Skatespots are very likely to vanish sometime. May it be because they get closed using constructional elements like skatestoppers or they get torn down completely because they don’t fit in the plans of city development. Or they just get out-dated and need a re-construction.
For a long time I have dealt with the photographic documentation of Skatespots and I’m always on the search to capture the entirety of such spots. This includes the skatespot with all its various geometric objects, transitions, gradients and edges, the roughness of the floor, the cracks and ripples - as well as its surrounding and how it is embedded in urban space. All these aspects together create the feeling a skateboarder has when exploring the site.
I started to use SFM/MVS to create 3D point clouds from multiple photographs capturing different views of an object. Using these 3D point clouds it is possible to capture a skatespot in its entirety using photographic means, that’s very exciting. New development in Software and Hardware enable the usage of SFM/MVS methods with an appealing quality and at reasonable cost.

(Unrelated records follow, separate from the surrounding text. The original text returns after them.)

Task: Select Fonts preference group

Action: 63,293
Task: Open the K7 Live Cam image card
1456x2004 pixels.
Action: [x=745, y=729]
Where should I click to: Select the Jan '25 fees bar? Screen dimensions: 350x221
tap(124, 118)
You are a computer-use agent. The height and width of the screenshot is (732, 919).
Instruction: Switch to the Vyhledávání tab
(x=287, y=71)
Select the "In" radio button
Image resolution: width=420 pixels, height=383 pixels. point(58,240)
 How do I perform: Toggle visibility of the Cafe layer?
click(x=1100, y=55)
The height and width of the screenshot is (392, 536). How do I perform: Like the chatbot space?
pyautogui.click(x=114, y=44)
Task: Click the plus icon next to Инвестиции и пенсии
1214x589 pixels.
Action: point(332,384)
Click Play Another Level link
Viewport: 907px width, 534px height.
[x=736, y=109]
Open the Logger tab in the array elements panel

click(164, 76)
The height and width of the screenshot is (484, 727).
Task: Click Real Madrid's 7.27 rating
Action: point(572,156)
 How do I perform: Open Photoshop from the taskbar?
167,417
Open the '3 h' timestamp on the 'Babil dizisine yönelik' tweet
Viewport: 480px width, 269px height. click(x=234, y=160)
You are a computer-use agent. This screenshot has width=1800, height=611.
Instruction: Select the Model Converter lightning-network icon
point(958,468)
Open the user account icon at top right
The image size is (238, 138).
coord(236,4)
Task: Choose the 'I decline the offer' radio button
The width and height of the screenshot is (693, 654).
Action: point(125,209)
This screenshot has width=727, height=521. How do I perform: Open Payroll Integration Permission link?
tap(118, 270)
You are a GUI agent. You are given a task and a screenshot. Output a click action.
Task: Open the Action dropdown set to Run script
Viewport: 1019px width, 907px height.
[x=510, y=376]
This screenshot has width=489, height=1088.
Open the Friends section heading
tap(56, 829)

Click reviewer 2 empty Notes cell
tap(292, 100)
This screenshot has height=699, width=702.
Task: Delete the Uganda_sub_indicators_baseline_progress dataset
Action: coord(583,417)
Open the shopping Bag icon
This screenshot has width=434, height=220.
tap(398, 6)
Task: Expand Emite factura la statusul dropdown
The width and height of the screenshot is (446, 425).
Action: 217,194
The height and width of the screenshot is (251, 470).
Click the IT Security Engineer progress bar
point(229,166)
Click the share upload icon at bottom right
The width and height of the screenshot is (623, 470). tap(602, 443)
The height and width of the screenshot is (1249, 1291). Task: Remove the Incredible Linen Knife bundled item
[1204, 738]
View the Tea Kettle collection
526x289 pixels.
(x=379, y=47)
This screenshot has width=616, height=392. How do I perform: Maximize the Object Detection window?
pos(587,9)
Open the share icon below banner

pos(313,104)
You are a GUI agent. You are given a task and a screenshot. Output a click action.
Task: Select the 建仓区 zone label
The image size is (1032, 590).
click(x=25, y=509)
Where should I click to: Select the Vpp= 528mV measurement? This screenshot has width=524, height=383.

The Colmap software and the availability of GPU processing power at reasonable price made it possible for me to use SFM/MVS for the skatespot reconstructions.
The project started June, 2018 and is still running.
Continuing collecting data of DIY skatespots and working on visualization and publication methods.
Got first results of various skatespots, from single benches to a whole plaza. The data aquisition and the processing of the data has been done within two days.
I got a dedicated computer for the computation of the 3D point clouds. It has two graphics card providing enough GPU resources to speed up my SFM/MVS workflow and to compute 3D models with a higher resolution.
After a successful reconstruction of an example location using a workflow based on free software, I started to focus on a routine processing of the 3D reconstructions.
I started research and evaluation of available free software to apply structure-from-motion/multi-view stereo methods.